The purported purpose of Stephanie Banchero’s Dec. 30, 2001, article was to show why Illinois drastically needs to reform its school funding formulas (“Equity not in school-funding equation,” News). The article compared the affluent Oak Brook schools to those of School District 168 in Sauk Village. The resulting article, however, fell far short of its mark, landing somewhere between a journalistic hatchet job and felonious nincompoopery. The effect the article had on District 168 was, at best, demoralizing.
We know that trying to spin-doctor Banchero’s article is rather like trying to put the toothpaste back in the tube, but some pertinent facts were omitted from the article.
There are more than 14 choices for curricular and extra-curricular activities in District 168, not four, as the story said.
We take personal umbrage at the implication that District 168 students receive less than a quality education. Each year we face 30 to 40 percent student mobility. Fewer than 50 percent of our junior high population comes from our own K-5 buildings yet a majority of our students still meet or exceed state expectations on the state achievement test.
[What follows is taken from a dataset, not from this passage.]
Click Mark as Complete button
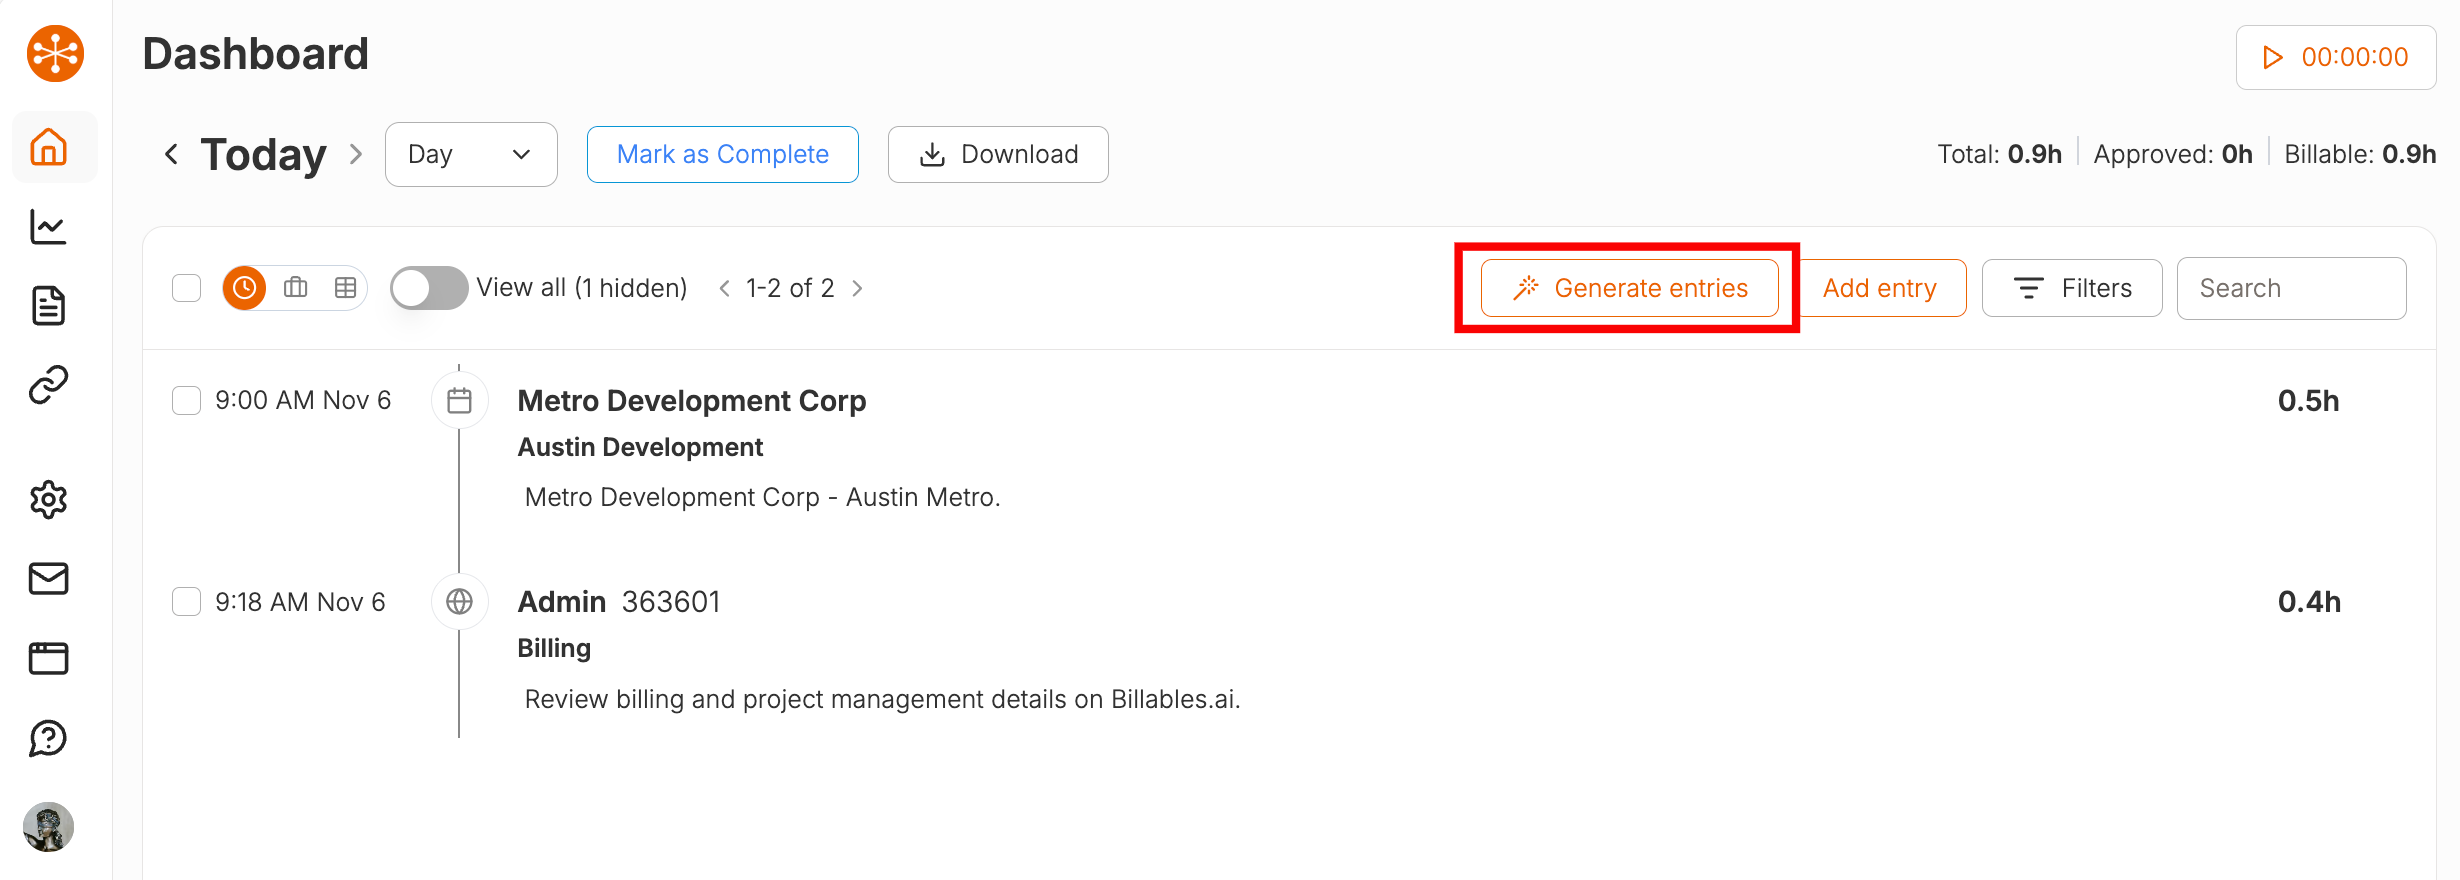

Three years ago we studied our state scores and found 70 percent of our junior high enrollment met or exceeded state expectations. When we pulled the scores of children who attended just 6th, 7th and 8th grades in our junior high, those statistics jumped to 85 percent. Imagine what we could do with less mobility in enrollment and a lot more money. We could restore art, music, drama, adequate physical education, long-distance field trips, honors classes and traveling sports teams.
Interestingly enough, despite all our alleged deficits, we still produce more honor roll students at our local high school than any other feeder district.
Do we need better funding? Obviously. You be the judge.